# EXERCISE INSTRUCTIONS:
The string "computer" appears in some lines of the entries that follow; copy each such line.

(Stored records)
***
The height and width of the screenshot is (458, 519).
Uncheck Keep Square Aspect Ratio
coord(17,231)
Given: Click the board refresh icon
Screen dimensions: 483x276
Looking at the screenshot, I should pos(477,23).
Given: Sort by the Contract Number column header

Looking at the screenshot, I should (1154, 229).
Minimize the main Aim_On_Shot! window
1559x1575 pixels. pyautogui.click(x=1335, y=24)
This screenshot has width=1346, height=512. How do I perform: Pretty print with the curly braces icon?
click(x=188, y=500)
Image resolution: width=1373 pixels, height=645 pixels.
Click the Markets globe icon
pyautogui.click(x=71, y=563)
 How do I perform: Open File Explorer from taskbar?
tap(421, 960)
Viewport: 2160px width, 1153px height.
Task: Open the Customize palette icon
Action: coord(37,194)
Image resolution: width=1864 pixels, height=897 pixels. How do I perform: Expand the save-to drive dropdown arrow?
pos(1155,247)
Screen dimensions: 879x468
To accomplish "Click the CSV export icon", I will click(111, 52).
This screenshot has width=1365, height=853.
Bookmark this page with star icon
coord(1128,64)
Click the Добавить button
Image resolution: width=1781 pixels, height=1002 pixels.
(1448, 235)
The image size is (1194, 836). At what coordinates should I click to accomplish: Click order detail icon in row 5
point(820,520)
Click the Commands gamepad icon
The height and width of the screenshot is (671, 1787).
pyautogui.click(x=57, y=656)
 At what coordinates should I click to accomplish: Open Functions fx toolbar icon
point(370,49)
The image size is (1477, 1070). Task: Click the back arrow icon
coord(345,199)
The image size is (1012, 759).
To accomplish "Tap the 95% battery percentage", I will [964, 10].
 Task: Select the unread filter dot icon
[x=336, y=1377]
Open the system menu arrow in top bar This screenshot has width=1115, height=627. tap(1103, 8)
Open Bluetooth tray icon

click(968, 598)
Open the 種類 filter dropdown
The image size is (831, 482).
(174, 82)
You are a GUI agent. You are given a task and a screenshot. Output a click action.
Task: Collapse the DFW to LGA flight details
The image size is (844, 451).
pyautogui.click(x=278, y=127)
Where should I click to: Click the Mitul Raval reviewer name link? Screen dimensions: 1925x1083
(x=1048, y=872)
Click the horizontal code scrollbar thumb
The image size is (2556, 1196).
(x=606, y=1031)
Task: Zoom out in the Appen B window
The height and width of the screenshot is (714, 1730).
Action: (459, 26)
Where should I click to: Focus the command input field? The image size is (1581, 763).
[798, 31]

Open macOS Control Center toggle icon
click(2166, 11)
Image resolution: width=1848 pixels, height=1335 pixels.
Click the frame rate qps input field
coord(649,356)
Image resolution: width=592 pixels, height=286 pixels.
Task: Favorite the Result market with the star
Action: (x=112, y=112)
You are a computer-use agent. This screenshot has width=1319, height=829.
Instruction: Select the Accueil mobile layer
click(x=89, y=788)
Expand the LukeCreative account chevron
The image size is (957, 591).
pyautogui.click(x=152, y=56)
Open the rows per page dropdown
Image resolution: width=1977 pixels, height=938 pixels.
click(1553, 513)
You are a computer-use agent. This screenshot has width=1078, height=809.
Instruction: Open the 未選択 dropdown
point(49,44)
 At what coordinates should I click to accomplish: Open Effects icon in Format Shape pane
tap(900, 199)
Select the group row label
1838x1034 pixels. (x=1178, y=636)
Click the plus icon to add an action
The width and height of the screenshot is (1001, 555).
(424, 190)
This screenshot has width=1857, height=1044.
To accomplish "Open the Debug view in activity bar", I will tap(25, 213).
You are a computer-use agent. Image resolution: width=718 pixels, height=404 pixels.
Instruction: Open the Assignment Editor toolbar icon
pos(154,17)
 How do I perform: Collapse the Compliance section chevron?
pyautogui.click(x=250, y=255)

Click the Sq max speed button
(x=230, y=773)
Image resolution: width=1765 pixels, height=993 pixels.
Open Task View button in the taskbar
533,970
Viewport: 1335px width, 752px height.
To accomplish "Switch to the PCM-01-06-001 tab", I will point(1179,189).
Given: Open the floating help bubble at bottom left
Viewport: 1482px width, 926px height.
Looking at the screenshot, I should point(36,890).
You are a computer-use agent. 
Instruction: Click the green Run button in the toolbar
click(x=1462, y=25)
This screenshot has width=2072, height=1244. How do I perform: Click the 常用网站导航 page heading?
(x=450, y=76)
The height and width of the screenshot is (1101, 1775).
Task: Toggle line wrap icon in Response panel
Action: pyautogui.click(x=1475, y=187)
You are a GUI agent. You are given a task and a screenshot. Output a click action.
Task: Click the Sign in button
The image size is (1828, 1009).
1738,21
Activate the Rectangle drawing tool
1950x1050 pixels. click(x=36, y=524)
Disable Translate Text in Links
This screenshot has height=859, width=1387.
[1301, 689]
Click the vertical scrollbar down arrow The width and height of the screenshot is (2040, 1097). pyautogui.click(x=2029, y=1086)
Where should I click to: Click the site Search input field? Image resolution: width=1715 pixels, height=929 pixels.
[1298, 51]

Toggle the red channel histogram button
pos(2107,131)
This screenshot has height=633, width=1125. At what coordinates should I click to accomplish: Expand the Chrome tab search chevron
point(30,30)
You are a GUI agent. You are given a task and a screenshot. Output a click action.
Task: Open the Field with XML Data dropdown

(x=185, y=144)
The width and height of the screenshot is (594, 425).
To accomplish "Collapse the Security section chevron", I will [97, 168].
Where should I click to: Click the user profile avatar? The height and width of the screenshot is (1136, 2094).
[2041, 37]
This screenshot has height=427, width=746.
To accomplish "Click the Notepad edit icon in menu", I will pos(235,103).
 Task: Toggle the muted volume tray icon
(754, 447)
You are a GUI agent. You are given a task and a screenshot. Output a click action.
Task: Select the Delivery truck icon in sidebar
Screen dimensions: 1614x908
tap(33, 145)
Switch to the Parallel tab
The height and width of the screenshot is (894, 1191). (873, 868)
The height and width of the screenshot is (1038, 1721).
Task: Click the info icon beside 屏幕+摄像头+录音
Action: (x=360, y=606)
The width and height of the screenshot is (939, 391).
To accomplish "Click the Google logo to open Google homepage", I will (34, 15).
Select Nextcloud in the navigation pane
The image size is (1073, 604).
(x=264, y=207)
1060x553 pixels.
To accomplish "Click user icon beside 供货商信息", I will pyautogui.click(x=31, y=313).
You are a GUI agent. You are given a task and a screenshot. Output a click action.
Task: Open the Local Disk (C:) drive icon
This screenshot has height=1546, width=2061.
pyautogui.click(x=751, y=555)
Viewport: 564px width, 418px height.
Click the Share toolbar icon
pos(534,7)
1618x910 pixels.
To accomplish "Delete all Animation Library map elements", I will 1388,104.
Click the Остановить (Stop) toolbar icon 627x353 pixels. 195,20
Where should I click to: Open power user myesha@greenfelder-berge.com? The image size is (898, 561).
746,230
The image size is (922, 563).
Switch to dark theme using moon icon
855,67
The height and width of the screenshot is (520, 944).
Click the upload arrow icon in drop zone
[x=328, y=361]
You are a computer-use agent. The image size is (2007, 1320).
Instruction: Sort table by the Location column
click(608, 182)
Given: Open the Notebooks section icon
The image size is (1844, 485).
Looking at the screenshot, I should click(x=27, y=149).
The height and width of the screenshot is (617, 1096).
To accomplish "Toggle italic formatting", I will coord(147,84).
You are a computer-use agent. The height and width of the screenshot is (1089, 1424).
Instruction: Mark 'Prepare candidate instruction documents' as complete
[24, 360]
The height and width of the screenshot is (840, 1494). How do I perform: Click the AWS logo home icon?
***
# TASK SOLUTION:
You are a computer-use agent. This screenshot has width=1319, height=829.
You are a computer-use agent. This screenshot has width=1078, height=809.
You are a computer-use agent. Image resolution: width=718 pixels, height=404 pixels.
You are a computer-use agent. 
You are a computer-use agent. The image size is (2007, 1320).
You are a computer-use agent. The height and width of the screenshot is (1089, 1424).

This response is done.